Speaking of Chronicle itself, MSSPs will be able to streamline and automate customer-management workflows due to multitenant, API-enabled environments. Chronicle takes data from any cloud, any data set, Ganesh said, to “enable security data to exist in one place, and perhaps more importantly, aliased and correlated into a timeline of events. This capability can enable SOCs to begin to operationalize their data into meaningful signals.”
In terms of Chronicle’s capabilities, the platform (not the partner program) provides threat prioritization and context-aware detection, Ganesh said. In other words, “the supporting information from authoritative sources (e.g. CMDB, IAM, and DLP) including telemetry, context, relationships and vulnerabilities are available as a ‘single’ detection event,” he wrote. “Our partners can use this capability to write context-driven detections, prioritize existing alerts and drive fast investigation.”

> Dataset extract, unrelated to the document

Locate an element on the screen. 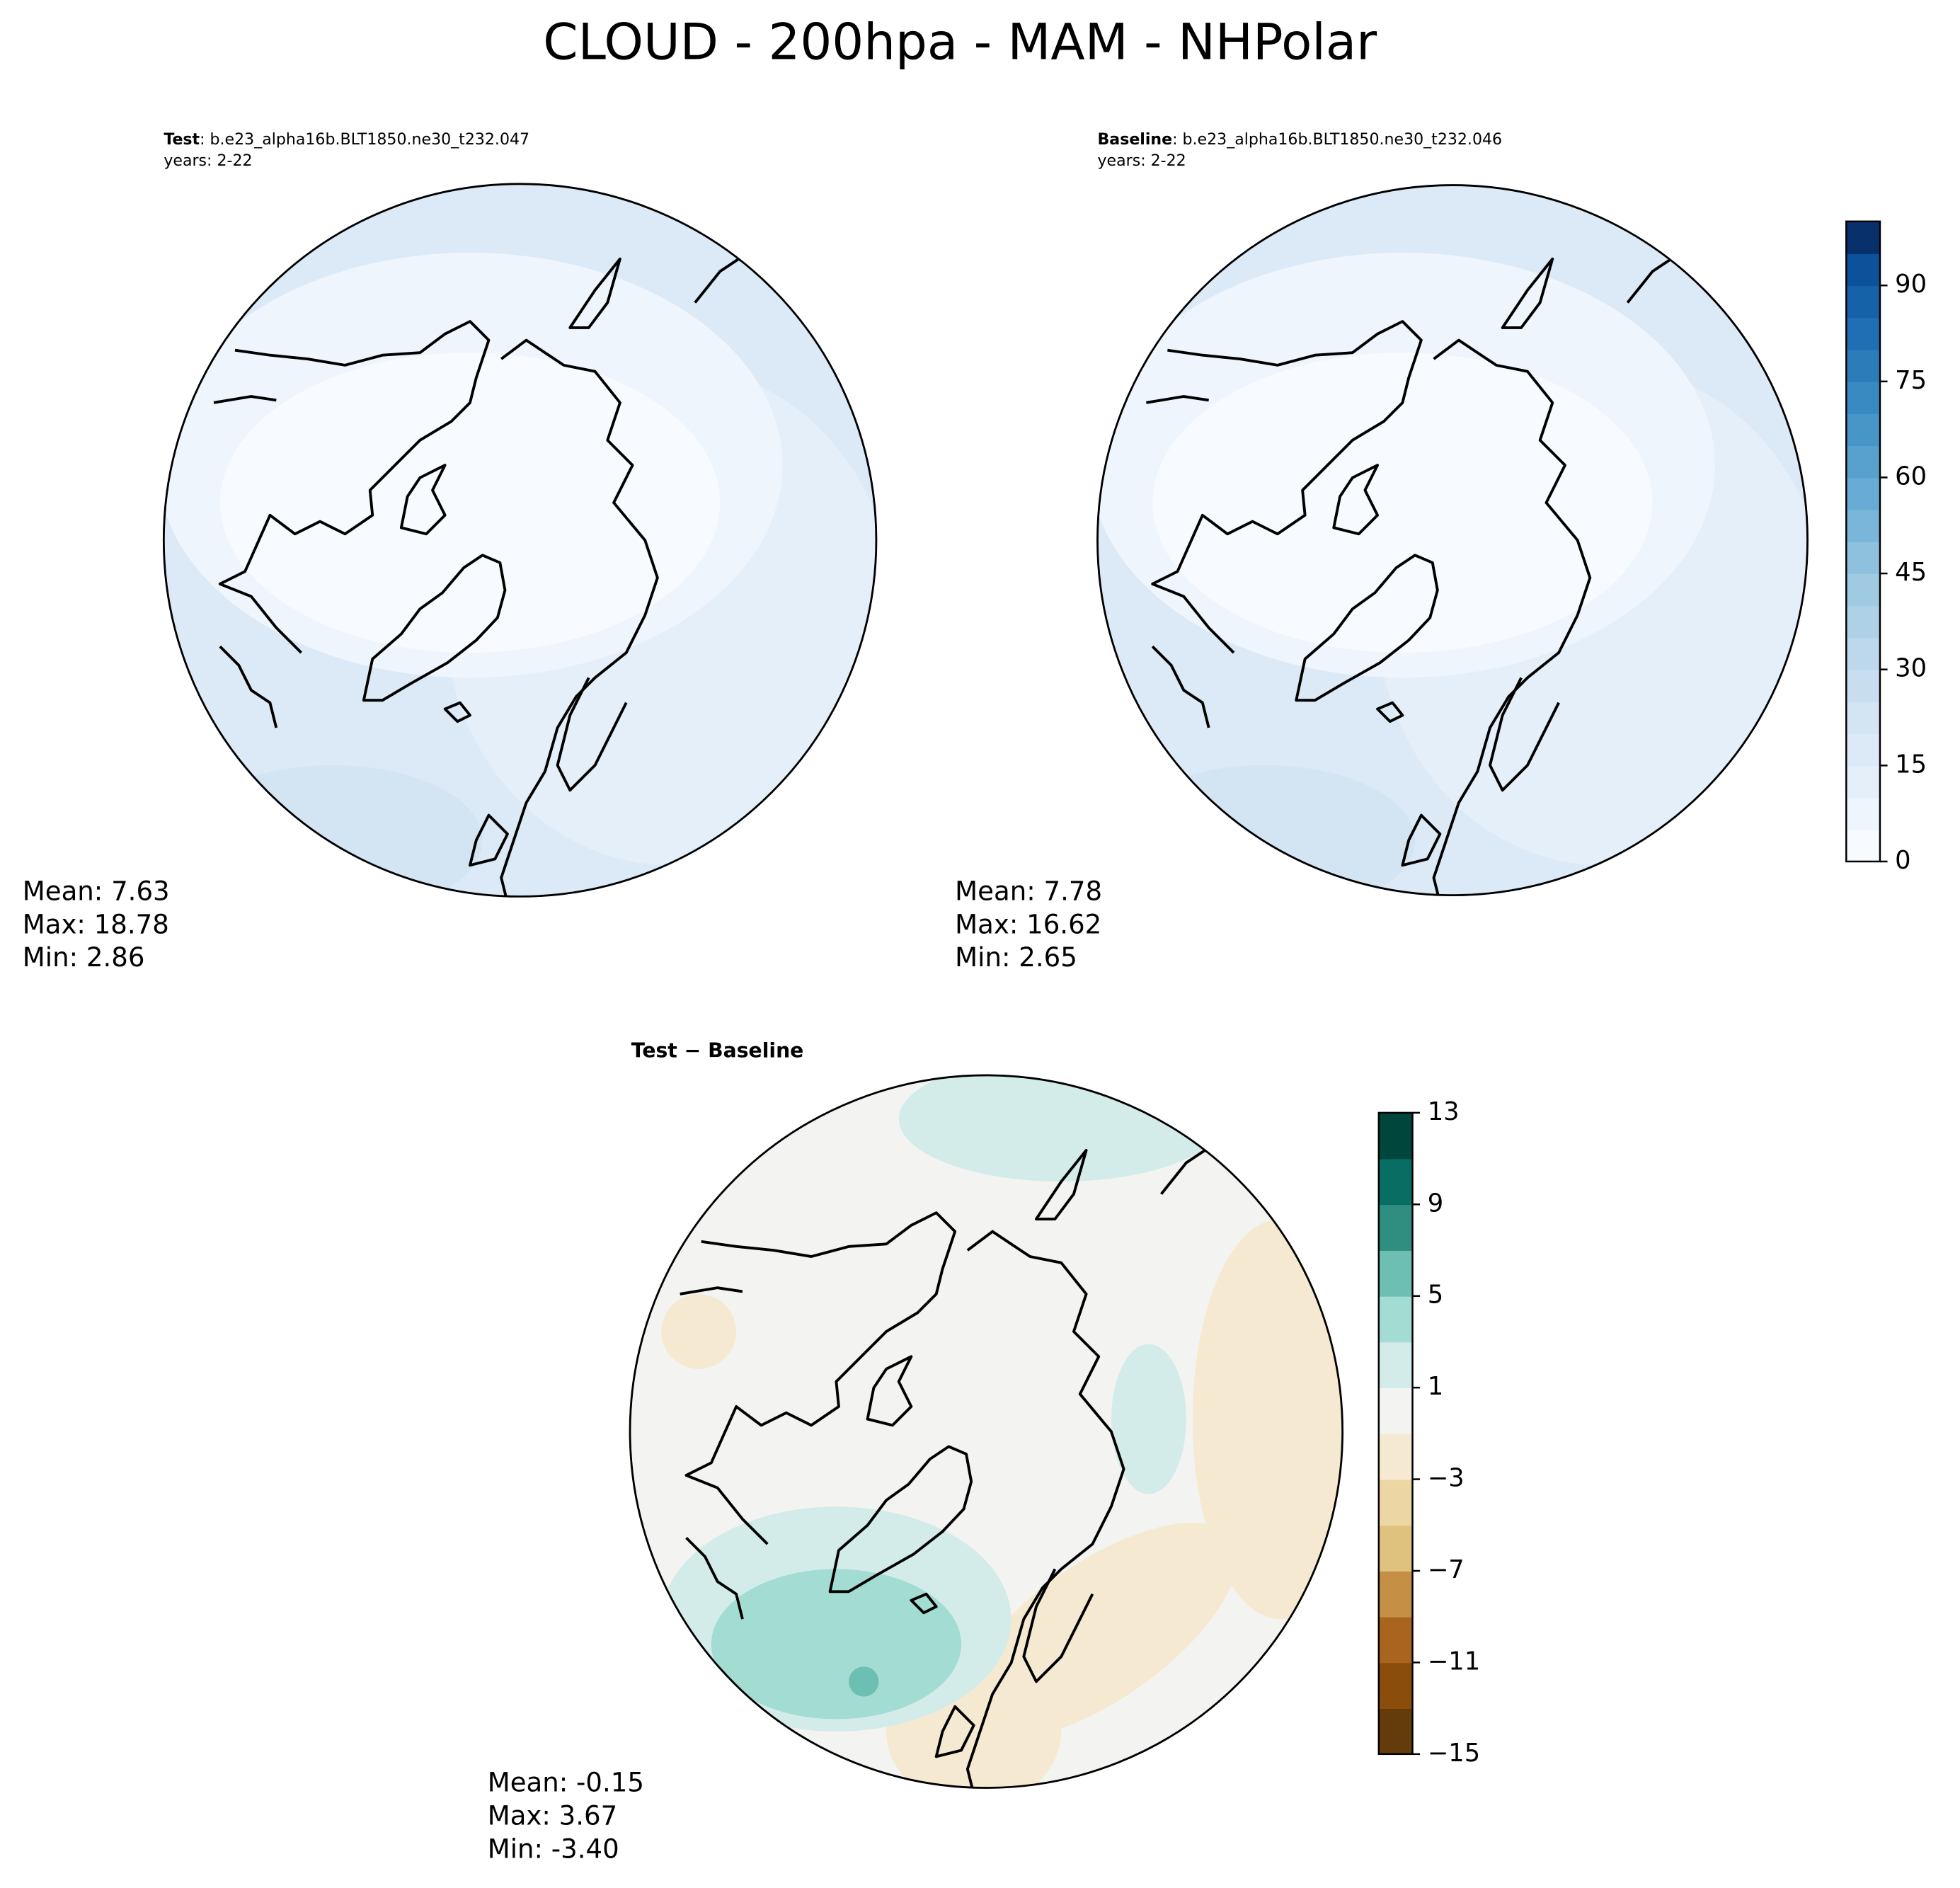 This screenshot has height=1888, width=1960. colorbar-tick-label: 60 is located at coordinates (1911, 477).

Overall, Google Cloud expects to help MSSPs reduce response time. That “can lead to greater customer and cost benefits,” Ganesh said.
Why Chronicle MSSP Now?
The introduction of Google Cloud’s Chronicle MSSP Program comes, again, as the Big Three recognize the cloud-security convergence. AWS has its nascent Level 1 Competency, which certifies partners to deliver security and monitoring as a managed service. Microsoft has the MISA, which brings together MSSPs, independent software vendors and Azure Sentinel for security information and event management. Furthermore, Chronicle MSSP enters the market as threats and breaches remain at all-time highs, and as bad actors take aim at emerging areas of weakness. Cloud became one of those amid COVID-19’s rushed deployments, and many organizations continue to try to clean up the messes. They remain in a rush against time as hackers exploit gaps.